Но как мы могли убедиться, что Артур вообще видел лица? Что, если в результате травмы головы были повреждены сами клетки, отвечающие за их распознавание? Впрочем, такое казалось маловероятным: Артур охотно признал, что люди, которые привезли его в больницу, — его мать и отец — похожи на его родителей. Кроме того, он не испытывал затруднений в распознавании лиц таких известных личностей, как Билл Клинтон и Альберт Эйнштейн. Тем не менее мы решили более тщательно проверить его способность к распознаванию.

Я показал Артуру шестнадцать пар фотографий незнакомцев (одни пары состояли из снимков одного и того же человека, другие — из снимков разных людей). Вопрос звучал следующим образом: на фотографиях изображен один человек или нет? Уткнувшись в снимки носом и пристально вглядываясь в детали, Артур дал правильный ответ в четырнадцати испытаниях из шестнадцати.

Теперь мы были уверены, что проблем в распознавании лиц у Артура не имелось. Может, отсутствие выраженной КГР на родителей — следствие более глобальных нарушений в эмоциональной сфере? Как мы могли быть уверены, что его лимбическая система не повреждена? Возможно, он вообще не испытывал эмоций.

Это казалось неправдоподобным, ибо в течение нескольких месяцев, которые я провел с Артуром, он проявлял весь спектр человеческих эмоций. Он смеялся над моими шутками и рассказывал собственные анекдоты. Он выражал разочарование, страх и гнев; несколько раз я видел, как он плачет. Более того, его эмоции всегда соответствовали ситуации. Значит, проблема Артура не крылась ни в способности распознавать лица, ни в способности испытывать эмоции; чего не хватало, так это способности их связывать.

Пока все логично, но почему это явление ограничено близкими родственниками?

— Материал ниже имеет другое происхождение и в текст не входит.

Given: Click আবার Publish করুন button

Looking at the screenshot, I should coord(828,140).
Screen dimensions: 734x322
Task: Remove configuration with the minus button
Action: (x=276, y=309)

Почему Артур не называет самозванцем почтальона, например?

Возможно, когда любой нормальный человек (включая Артура до аварии) встречает кого-то, кто эмоционально очень близок к нему — родителя, супруга или брата — он ожидает ощутить выраженное или смутное эмоциональное тепло. Отсутствие тепла весьма неожиданно, а потому единственным прибежищем Артура становится абсурдный бред. Только он способен хоть как-то рационализировать или объяснить отсутствие эмоций при виде близких родственников. С другой стороны, когда человек видит почтальона, он не ожидает почувствовать тепло, и, следовательно, нет никаких оснований прибегать к бреду. Почтальон — это просто почтальон (если только отношения не приняли любовный оборот).

Хотя наиболее распространенным бредом среди пациентов с синдромом Капгра является уверенность в том, будто их настоящих родителей заменили двойники, в старой медицинской литературе можно отыскать еще более удивительные примеры. Так, один пациент верил, что его отчим — робот; в конце концов он обезглавил его и вскрыл череп, чтобы вытащить микрочипы. Вероятно, у этого больного эмоциональные нарушения достигли такого размаха, что он генерировал бред еще чудовищнее, чем Артур: для него отчим являлся даже не человеком, а безмозглым андроидом!